'Enjoy your meal. Trump is Satan!' ... 'Enjoy your meal. Trump is Satan...'
Now that Washington DC chef José Andrés and his charity, World Central Kitchen, have served over 2.3 million hot meals in Puerto Rico, the operation is beginning to wind down, shifting emphasis from mass feeding operations across the island to running kitchens in the hardest-hit communities.
But don't let all the praise being heaped on José Andrés fool you -- the folks at the Federal Emergency Management Agency aren't pleased with him at all, because, as one official complained to Buzzfeed, Andrés is really just a businessman trying to make himself look like a do-gooder, and worse, he has said bad things about FEMA and the Trump administration, and that is really quite a big shame considering all the great work the administration has accomplished in Puerto Rico. You see, according to Marty Bahamonde, the director of FEMA's disaster operations division, Andrés is merely "a "colorful guy who gets a lot of exposure" and "a businessman looking for stuff to promote his business." Yes, that's someone from the Trump administration complaining that a businessman is out to promote his business. Buzzfeed didn't mention whether the interview with Bahamonde was conducted at the Trump International Hotel in DC, the Trump Bedminster golf resort, or at the Trump Handi-Storage just off Exit 347.
Said a clearly disappointed Bahamonde,
He was very critical of us publicly and we were disappointed he took that approach [...] We had a good working relationship, and we paid him a lot of money to do that work.
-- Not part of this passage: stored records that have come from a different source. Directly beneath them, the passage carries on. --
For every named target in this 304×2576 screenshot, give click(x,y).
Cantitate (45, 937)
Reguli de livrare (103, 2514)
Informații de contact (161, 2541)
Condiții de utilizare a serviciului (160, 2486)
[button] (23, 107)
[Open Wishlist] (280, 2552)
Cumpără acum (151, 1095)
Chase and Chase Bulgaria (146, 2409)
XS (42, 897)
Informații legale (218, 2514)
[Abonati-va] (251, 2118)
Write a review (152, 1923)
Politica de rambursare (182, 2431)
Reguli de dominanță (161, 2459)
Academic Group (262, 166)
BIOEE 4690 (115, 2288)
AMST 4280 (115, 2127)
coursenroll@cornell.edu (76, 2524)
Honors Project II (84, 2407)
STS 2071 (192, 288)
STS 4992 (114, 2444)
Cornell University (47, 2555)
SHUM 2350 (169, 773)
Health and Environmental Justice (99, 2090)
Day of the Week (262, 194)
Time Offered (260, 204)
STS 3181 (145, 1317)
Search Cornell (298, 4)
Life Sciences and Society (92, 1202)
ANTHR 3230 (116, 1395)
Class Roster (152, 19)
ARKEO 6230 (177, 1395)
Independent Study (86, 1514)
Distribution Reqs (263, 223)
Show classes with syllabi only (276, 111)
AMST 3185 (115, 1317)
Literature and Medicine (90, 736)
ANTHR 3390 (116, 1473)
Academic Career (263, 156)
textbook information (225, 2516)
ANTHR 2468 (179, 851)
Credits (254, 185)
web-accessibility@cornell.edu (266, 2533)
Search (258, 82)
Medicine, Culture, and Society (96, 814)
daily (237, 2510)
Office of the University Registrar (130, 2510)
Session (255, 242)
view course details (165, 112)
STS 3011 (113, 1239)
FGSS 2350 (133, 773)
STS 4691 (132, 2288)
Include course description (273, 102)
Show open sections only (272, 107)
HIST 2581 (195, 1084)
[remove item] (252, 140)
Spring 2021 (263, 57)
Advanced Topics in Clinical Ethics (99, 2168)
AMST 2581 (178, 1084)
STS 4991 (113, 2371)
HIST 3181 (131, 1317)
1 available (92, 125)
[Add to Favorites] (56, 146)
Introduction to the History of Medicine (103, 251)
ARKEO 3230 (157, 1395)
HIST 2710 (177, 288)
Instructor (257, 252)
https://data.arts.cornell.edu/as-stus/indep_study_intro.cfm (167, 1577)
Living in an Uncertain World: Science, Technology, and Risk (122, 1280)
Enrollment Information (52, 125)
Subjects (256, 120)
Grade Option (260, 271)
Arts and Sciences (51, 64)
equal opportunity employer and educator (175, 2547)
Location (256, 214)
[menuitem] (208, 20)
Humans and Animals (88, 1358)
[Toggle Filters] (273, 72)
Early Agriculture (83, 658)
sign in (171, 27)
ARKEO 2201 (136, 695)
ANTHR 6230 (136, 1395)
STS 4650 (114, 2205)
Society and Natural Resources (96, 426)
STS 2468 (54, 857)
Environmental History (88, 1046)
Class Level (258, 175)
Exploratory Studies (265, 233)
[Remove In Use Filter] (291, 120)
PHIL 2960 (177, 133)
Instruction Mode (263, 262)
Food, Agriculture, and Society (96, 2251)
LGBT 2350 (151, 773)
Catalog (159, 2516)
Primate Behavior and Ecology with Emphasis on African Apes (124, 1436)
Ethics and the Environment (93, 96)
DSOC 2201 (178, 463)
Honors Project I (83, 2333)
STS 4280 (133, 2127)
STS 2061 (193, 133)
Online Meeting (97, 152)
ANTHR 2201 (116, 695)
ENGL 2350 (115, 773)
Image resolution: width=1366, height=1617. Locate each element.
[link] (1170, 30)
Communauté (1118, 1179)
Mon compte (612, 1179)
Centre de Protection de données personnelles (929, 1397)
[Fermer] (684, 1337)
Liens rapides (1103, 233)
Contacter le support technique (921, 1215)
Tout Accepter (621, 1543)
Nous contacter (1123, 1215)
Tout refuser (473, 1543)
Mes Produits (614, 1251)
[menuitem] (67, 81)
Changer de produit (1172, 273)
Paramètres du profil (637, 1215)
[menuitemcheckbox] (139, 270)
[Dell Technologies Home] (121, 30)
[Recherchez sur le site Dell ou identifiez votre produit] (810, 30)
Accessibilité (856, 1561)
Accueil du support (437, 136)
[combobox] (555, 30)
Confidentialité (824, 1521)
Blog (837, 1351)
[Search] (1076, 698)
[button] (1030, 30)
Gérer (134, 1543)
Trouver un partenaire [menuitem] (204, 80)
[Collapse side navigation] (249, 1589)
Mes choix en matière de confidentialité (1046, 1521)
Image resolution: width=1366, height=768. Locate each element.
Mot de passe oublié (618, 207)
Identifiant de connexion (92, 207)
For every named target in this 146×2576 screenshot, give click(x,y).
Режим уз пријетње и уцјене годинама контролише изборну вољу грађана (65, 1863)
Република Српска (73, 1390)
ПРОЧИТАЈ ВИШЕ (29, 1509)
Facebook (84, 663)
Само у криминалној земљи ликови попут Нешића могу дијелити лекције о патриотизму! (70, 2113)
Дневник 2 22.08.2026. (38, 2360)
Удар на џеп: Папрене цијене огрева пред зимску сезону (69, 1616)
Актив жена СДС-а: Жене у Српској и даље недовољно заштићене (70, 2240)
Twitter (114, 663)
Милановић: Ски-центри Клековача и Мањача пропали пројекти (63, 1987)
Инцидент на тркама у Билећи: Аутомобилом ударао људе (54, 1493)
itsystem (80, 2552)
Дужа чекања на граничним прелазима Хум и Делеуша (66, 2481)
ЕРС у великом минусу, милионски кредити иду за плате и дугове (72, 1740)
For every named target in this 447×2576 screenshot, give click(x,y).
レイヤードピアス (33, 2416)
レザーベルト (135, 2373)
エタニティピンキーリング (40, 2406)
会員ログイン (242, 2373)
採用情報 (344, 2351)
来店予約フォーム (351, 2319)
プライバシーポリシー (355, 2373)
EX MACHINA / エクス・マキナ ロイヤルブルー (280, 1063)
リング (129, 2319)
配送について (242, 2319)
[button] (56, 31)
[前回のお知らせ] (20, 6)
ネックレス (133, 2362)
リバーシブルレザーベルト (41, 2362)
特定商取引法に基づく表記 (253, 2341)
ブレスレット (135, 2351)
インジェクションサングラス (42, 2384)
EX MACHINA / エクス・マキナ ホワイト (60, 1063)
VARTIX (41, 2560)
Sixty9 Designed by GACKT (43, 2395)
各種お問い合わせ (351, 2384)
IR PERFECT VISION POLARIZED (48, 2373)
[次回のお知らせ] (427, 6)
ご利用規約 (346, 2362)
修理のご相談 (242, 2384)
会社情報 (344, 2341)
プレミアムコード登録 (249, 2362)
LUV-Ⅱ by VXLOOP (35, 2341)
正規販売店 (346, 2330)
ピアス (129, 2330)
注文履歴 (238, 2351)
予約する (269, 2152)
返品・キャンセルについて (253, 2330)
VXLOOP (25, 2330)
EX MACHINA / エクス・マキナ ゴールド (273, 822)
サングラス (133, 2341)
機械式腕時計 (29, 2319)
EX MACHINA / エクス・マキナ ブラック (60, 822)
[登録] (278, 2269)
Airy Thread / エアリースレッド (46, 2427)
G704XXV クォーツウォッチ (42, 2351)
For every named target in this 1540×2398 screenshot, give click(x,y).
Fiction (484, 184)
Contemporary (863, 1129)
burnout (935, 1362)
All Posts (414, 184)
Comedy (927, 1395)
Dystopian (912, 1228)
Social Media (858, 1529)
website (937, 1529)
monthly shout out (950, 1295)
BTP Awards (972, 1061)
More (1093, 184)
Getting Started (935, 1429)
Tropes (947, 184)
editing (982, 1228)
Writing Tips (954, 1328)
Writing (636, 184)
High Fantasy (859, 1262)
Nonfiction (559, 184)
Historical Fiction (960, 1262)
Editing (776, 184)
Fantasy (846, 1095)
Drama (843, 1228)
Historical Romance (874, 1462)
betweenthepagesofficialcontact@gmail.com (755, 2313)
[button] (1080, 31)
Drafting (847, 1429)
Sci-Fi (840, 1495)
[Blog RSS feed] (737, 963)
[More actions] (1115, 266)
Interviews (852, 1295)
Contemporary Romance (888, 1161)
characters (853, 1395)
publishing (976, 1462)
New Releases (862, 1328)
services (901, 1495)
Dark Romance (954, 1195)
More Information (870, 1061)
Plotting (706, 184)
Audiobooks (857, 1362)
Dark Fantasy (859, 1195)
It wasn’t volunteer work — so we were disappointed in some of his public comments.
Funny, we see that World Central Kitchen is a registered 501(c)3 non-profit organization founded in 2010 to help out after the Haitian earthquake, not a branch of José Andrés's commercial restaurant venture, Think Food Group. The organization sure says a lot on its website about its network of local volunteers in Puerto Rico, so we're a bit skeptical of the claim that this "wasn’t volunteer work," although WCK did indeed contract with FEMA to provide hot meals all over the island.
Bahamonde acknowledged that WCK was the only group able to serve hot meals, but added that Andrés had unrealistic expectations about how emergency contracts worked, asking to arrange contracts that went beyond the short-term, 2-week arrangements FEMA was able to sign:
[Andrés] said he wanted a 60-day contract through December for $30 million, and there "was a frustration on his part in what he viewed as bureaucracy getting in the way."
Long-term contracts like that, said Bahamonde, would require competitive bidding of the sort that Puerto Rico's power authority didn't bother with when it threw millions at a tiny (two-man!) Montana company to work on its electric grid.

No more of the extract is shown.